La suppression du ticket de caisse va donc à l’encontre des consommateurs, de leurs intérêts et de la lente éducation qu’ils ont élaborée face au commerce moderne. Ils ne sont évidemment pas contre l’écologie, au contraire. Mais, si la grande distribution veut se soucier d’écologie, elle a une marge de progression, que l’on qualifiera d’élevée : choix des produits, respect des producteurs, emballages, transports, etc..
La grande distribution se défend en plaidant que, si le ticket papier est supprimé, il peut ou pourra bientôt, être envoyé par mail, SMS ou QR code. Exact. C’est déjà le cas et de manière assez simple quand on fait un seul ou quelques achats dans la distribution spécialisée, électroménager, article de sport, livres. Mais dans la grande distribution, pour des achats d’épicerie où la liste peut être longue, le procédé d’envoi par mail est encore inenvisageable, il faudrait demander l’adresse au client, l’enregistrer, etc. Patiente, la distribution y travaille, elle opère une mutation d’envergure pour faire passer sa relation client par des moyens numériques. Les cartes de fidélité évoluent déjà, mais progressivement du mode carton au mode en ligne, les promotions et prospectus aussi. Des start-ups s’en mêlent, élaborant des solutions nouvelles, comme Belliv, Limpidius, Zerosix, Yavin qui se félicitent ouvertement des perspectives annoncées par la suppression des tickets de caisse !

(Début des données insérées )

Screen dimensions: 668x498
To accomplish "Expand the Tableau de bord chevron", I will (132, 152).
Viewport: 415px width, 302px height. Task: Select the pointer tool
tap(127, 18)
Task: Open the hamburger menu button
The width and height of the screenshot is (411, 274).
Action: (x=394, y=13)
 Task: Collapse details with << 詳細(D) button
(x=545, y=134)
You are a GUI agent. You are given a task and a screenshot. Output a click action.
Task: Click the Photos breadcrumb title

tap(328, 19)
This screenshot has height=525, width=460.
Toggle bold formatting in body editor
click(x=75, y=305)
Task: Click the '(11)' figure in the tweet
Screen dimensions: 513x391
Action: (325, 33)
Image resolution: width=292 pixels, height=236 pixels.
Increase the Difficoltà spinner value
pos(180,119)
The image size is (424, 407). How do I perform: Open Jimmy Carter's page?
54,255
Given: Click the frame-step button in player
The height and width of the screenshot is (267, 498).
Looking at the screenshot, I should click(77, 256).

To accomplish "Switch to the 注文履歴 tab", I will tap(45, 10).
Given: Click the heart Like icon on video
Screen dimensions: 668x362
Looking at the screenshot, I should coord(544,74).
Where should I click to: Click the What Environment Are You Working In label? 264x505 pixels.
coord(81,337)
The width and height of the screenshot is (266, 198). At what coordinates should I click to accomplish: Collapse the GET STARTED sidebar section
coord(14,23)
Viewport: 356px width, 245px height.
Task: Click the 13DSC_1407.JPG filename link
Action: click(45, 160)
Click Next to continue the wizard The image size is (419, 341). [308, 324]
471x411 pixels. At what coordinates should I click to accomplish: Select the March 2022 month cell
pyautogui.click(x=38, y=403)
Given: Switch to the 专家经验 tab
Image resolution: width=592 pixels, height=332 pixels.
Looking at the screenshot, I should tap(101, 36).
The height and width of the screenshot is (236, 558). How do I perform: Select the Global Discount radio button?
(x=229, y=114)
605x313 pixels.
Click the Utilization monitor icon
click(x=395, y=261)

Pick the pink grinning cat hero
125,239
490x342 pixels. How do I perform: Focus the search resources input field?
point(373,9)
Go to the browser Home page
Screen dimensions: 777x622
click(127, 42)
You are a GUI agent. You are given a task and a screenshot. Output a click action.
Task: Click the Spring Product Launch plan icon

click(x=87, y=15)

La grande distribution devrait donc profiter de la suppression des tickets, pour embrigader le client de manière numérique, plus fortement qu’actuellement. Un effet pervers de la loi ! Progressivement, la distribution veut faire basculer sa clientèle vers une relation dématérialisée favorisant un ciblage commercial plus précis que le contact de masse et aléatoire qu’elle pratique depuis toujours. Sous l’œil vigilant de la CNIL qui a mis en garde les commerçants : « Si vous décidez de proposer l’envoi dématérialisé du ticket, les solutions à privilégier sont celles qui nécessitent de collecter le moins de données personnelles. Elles doivent, dans tous les cas, respecter le RGPD et la loi Informatique et Libertés. » Sans oublier que les tickets de caisse devront rester utilisables pour les millions de clients mal à l’aise avec le numérique. La perspective est claire pour la distribution, mais le chantier immense.
La loi AGEC qui entraîne cette suppression des tickets de caisse est pourtant pétrie de bonnes intentions et de mesures judicieuses, comme la suppression des couverts en plastique ou la lutte contre l’obsolescence programmée. Mais, elle a négligé le point de vue des associations de consommateurs, forts de dizaines d’années d’expérience et proches de toutes les catégories sociales. Une douzaine de ces associations ont protesté contre la mesure. En vain. L’argument écologique, mal étayé comme nous venons de le voir, l’emporte sur tout. Comme si l’écologie paralysait toute réflexion critique.
Didier Barathon est l'auteur de "Exclusion numérique" paru chez VA Éditions.